Diapers and Dragons

Thursday, October 29, 2009

He Should Have Checked My Fine Print Before He Started Dating Me. I'm Fairly Sure There's Something About "May Make Head Explode" in There.

No, this isn't what he looks like. Move along.

(text: me to Joe) Guys keep looking at me because I'm smokin' hot. That or I have schmutz on my face.

(text: me to Joe) Judging from your silence you think it's the schmutz. Or you're really busy. Or you're ignoring me.

(text: me to Joe) And now you're probably thinking I'm fishing for compliments and the answer would be yes, and attention.

(text: me to Joe) And now you're saying to yourself doesn't this crazy girl have anything better to do with her time than harass me? The answer is no, not at the moment.

(phone rings)

Me: Why, whatever made you think to call me right now?

Joe: Were those multiple choice questions? Is this a quiz? Will there be a test?

I'm wondering--do those fancy schmancy i-phones have an app for electronic scantron quizzes?
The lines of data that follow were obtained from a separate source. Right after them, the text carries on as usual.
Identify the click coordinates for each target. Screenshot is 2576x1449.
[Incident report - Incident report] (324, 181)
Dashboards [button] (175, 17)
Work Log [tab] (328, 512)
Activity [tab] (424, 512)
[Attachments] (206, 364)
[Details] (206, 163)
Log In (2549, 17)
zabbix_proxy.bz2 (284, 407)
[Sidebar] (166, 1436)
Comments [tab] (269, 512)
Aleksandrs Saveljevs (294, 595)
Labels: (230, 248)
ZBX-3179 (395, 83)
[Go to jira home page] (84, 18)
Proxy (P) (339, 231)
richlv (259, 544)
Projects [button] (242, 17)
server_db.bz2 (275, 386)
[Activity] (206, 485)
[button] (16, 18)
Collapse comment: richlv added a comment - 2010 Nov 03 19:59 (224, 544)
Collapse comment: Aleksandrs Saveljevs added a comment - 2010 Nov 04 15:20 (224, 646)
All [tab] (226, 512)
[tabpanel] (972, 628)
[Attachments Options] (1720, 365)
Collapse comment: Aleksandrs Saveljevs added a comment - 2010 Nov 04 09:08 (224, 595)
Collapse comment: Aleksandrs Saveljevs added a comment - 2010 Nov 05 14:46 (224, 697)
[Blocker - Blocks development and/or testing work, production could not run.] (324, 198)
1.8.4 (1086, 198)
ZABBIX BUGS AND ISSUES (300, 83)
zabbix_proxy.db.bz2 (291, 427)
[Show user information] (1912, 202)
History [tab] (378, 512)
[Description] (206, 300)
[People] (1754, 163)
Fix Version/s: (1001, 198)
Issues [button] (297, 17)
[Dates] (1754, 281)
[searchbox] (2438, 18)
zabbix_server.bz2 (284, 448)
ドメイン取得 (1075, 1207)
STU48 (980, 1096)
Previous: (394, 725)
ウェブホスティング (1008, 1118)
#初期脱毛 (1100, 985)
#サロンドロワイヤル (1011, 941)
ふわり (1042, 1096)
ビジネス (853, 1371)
Cuz if they do, I might have to start saving up.

6 bits of love:

Todd said...

Joe's questions:
Q: Were those multiple choice questions?
A: Yes.

Q: Is this a quiz?
A: Yes.

Q: Will there be a test?
A: Yes.

Unspoken question:
Q: What are the reasons I don't have a snowball's chance of passing the test?
(a) TeacherMommy is a woman.
(b) TeacherMommy is a high school teacher.
(c) TeacherMommy has a big red pen, and she knows how to use it.
(d) It's a day of the week whose last letter is "y."
(e) All of the above
(f) None of the above. TeacherMommy has a sense of humor. :D

Arby said...

Joe is thinking, "She's a high school teacher. All the guys looking at her are jail bait, so do I really care? But it's the third text..." Sigh. "I'll call her after I finish this beer."

Teacher Mommy said...

I'll have you know that I was NOT texting from school. I was texting from the grocery store. So they were legit. Like I would even text about my students ogling me! Ewwwwww.....

Kathleen said...

He called. You've got a good man there. I'd keep him. And to make sure he stays sharp, keep up the quizzing.

Draft Queen said...

I swear I do that to N all the time.

And? He totally pulls shit like that on me too. Will continually text until I can answer him... knowing full well I'm sitting in a lab coat with a rack of serum to pour.

Erin said...

LOL! This was awesome. From the sounds of it, he DID check the fine print and started dating you ANYWAY. Hang on to that one, he sounds like a great guy.